La preoccupazione è una strategia che ci ha permesso di sopravvivere e migliorare. In un ambiente sconosciuto dove è impossibile poter fare delle previsioni su quello che potrebbe accadere, è sano provare una sensazione di preoccupazione.

Ma se la preoccupazione diventa pervasiva, limitando la libertà di pensiero di chi la esercita e la libertà di azione di chi la subisce, la situazione si fa più seria.

Essere costantemente preoccupati, mette in evidenza una grande difficoltà e un forte senso di inadeguatezza nell’affrontare i propri disagi e quelli degli altri. Porta allo scoperto sentimenti di impotenza e di frustrazione che spesso non si riescono a tenere sotto controllo.
La persona preoccupata, si comporta in modo rigido, tende a non valutare le alternative, e l’imprevisto viene considerato come una minaccia. Questo atteggiamento limitante, è altamente dannoso per chi lo esercita e per chi è costretto a subirlo.

Il concetto di preoccupazione, si caratterizza per un disequilibrio nei rapporti di potere che si intrattengono o che si vorrebbe intrattenere con gli altri, attraverso il supporto di un oggetto-pretesto: “siccome sei mio figlio, ho tutto il diritto di sapere dove sei, cosa fai….” oppure “ chiamami appena arrivi a destinazione, perché se non ti sento mi agito…”.

La paura che anima la persona preoccupata, è quella di perdere il controllo sulla situazione o sulla persona alla quale tiene e quindi di ritrovarsi in balia degli eventi.

Si può considerare la preoccupazione come:
- uno strumento di controllo
- un metro di misura in Amore: quanto più si ama tanto più si pensa di poter essere autorizzati ad essere preoccupati

Uno stato di preoccupazione esagerato, rappresenta uno strumento di controllo e di potere sull’altro. Questo tipo di atteggiamento limita l’autonomia dell’altra persona che viene tenuta sempre in una condizione di subordinazione e di “dipendenza infantile”.

Chi è preoccupato, ha la tendenza ad anticipare i desideri e i bisogni dell’altra persona sottolineando in questo modo il forte squilibrio della relazione.
La motivazione che spinge questo tipo di comportamento si basa sul “pensare di sapere che cosa sia il bene per l’altro”.
Chi subisce la preoccupazione, si trova prigioniero di un’ estenuante colpevolizzazione, mentre chi si preoccupa, vive costantemente in ansia e con molta diffidenza nei confronti di tutto quello che lo circonda.

La persona fortemente preoccupata è convinta che:
1) il mondo fuori sia pericoloso e violento
2) sia un bene non avere fiducia nel prossimo
3) sia meglio non farsi troppe aspettative

Questo modo di pensare, porta la persona preoccupata a ritenere che per poter far fronte ad un mondo “violento e incerto” è necessario avere molta prudenza.

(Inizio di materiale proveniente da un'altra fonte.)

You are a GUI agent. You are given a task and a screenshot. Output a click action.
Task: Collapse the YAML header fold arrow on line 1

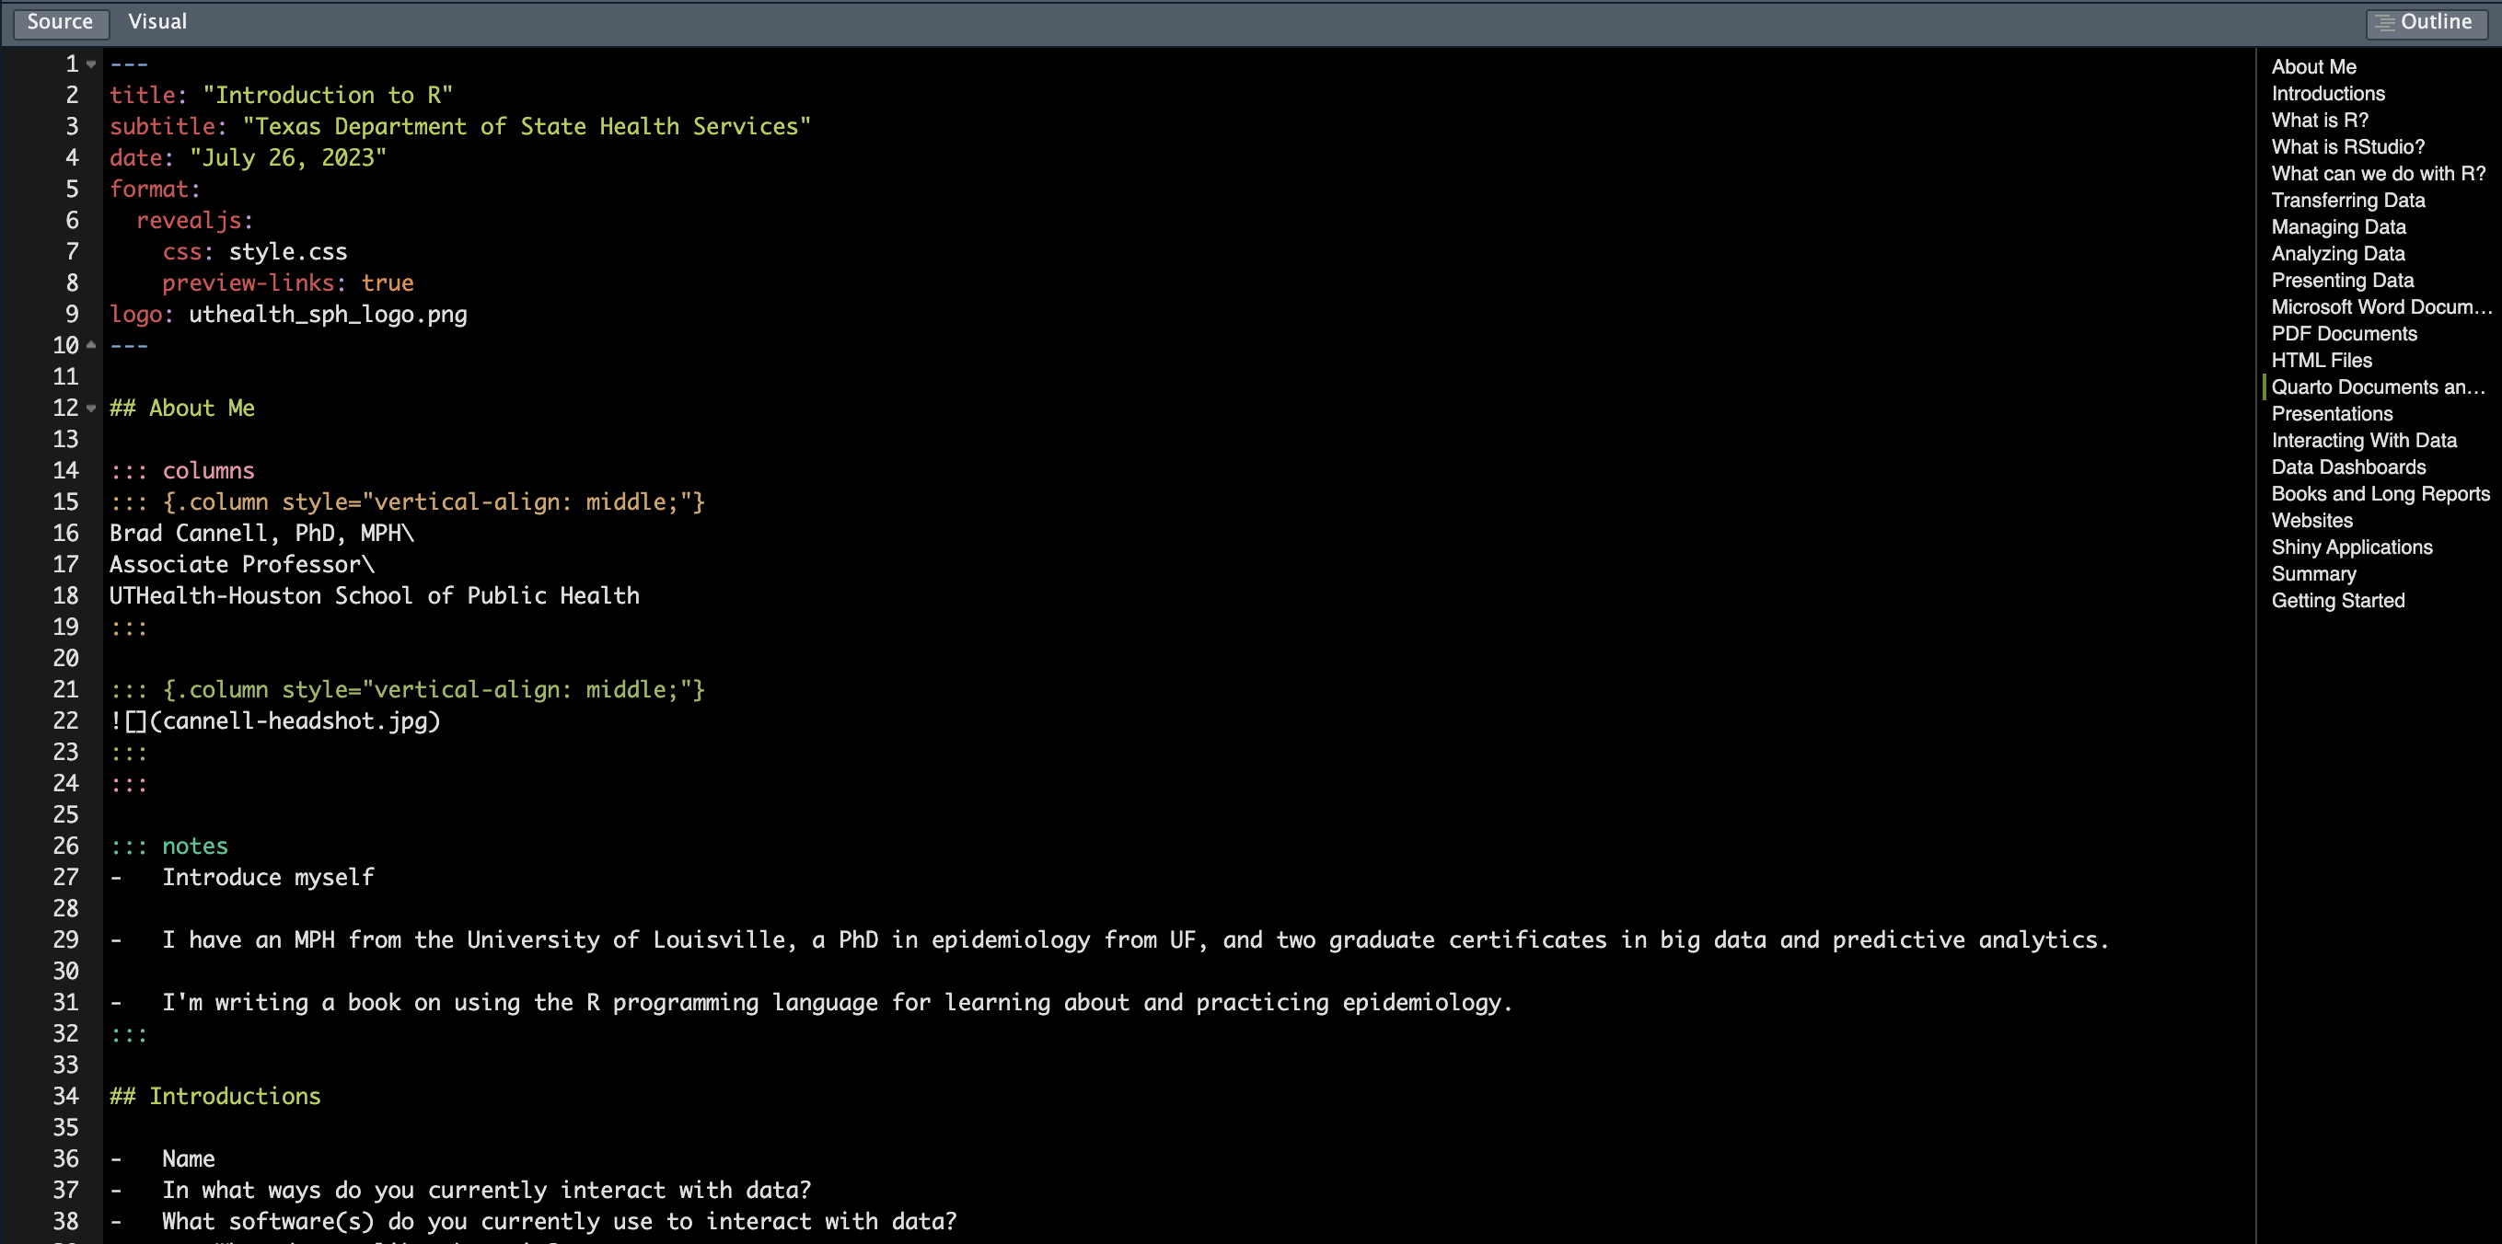click(x=91, y=65)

Metterà quindi in atto una serie di strategie per garantirsi il massimo della cautela nell’affrontare la vita propria e nel tentare di programmare quella delle persone alle quali è più vicina.
Attraverso un atteggiamento prudente, la paura di perdere il controllo diventerà un ostacolo al proprio processo di crescita mentre le abitudini rassicuranti impediranno ogni forma di esplorazione.
Quando si è preoccupati ci si immagina diversi “scenari” di vita alternativi molti dei quali risultano però essere altamente improbabili. Lo scopo è quello di riuscire ad anticipare il “possibile pericolo”.

Pensare in questo modo, comporta un notevole dispendio di energia e il rischio è di perdere la serenità di una vita di relazione.

Per concludere, teniamo presente che in certe circostante è sano sentirsi preoccupati per se stessi o per gli altri, ma facciamo in modo che la preoccupazione non diventi il nostro stile di vita.